Точно споткнулась о мои рисунки, мать остановилась перед печью, медленно сводя руки на груди.
– Это, сынок, еще что такое? Разве можно избу превращать в котух11? Что ты такое здесь намазюкал? Это же надо? Вот это что?
– Мельница…
– И ничуть не похоже… Ты ведь летом ездил на мельницу с отцом? Разве она такая? Там водяное колесо!
– Это ветряная мельница… Вот крылья…
– А это что? Курятник?
– Нэ… Голубятня… На дворе у попа…
– Не знаю, не знаю… Разве можно печь поганить? И что отец скажет, когда увидит?
Отец сослался на мать, мать – на отца! Я почувствовал, что все это не без умысла. Это была воспитательная задумка родителей! Каждый поддерживал авторитет другого. Каждый таким образом внушал мне, что все не так просто – что есть у меня и отец, и мать, что все втроем мы: семья. И, стало быть, я не имею права «шкодить»!..
Странно, все это я скорей почувствовал сердцем, чем понял своим детским разумом.
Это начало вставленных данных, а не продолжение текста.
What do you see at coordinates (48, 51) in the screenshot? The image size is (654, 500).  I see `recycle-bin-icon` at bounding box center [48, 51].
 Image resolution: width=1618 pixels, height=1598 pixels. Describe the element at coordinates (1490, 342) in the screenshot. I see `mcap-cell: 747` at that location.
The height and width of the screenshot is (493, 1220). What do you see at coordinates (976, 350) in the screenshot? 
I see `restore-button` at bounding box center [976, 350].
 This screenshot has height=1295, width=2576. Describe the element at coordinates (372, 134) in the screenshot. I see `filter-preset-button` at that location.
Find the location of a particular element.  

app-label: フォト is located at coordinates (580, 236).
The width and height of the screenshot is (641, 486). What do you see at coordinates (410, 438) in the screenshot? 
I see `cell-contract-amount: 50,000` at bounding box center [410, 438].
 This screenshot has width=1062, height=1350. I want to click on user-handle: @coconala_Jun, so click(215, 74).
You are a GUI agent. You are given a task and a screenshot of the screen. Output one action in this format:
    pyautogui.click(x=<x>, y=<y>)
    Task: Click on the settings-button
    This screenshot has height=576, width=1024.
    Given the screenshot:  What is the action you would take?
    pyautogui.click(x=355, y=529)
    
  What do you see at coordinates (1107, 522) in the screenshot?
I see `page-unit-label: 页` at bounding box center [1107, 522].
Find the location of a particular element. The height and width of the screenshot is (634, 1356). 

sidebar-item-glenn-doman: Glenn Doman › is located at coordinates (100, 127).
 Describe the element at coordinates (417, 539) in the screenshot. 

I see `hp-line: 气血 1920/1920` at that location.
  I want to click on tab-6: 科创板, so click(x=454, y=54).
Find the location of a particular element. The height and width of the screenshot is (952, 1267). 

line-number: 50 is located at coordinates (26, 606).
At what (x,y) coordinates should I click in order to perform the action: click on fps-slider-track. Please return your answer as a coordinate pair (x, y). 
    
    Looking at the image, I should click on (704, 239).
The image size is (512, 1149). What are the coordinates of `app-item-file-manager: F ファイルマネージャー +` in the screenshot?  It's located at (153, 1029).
Мне стало стыдно и совестно перед матерью. Я очень ее любил в эту минуту. Я ткнулся лицом в подол юбки и заплакал.
– Я больше не буду… никогда… Ей-бо не буду!
– Ну ладно, ладно… А то отца разбудишь… Сейчас печь растопим, кулеш12 на ужин сварим. Да и в хате теплей будет. Не плачь! А картиночки… Отчего же? Пойдешь в школу, получишь – тетрадь… Хоча – не-э. Тетрадь, чтоб писать слова!.. А человечков, мабуть – крейдой13 на доске… Хорошо в школе – всему-всему учат!..
Я вздохнул – долго еще ждать той школы, в которой все хорошо! Мог ли я не поверить матери? Разве не хорошо, если там учат даже рисовать!.. Всю жизнь потом в слове – школа – мне будет слышаться что-то материнское, надежливое, доброе. Главное, отец не ругал в этот вечер мать, они долго о чем-то говорили за столом после ужина. Отец впервые погладил меня – сонного – по голове. Я знал: все из-за моих «художеств»!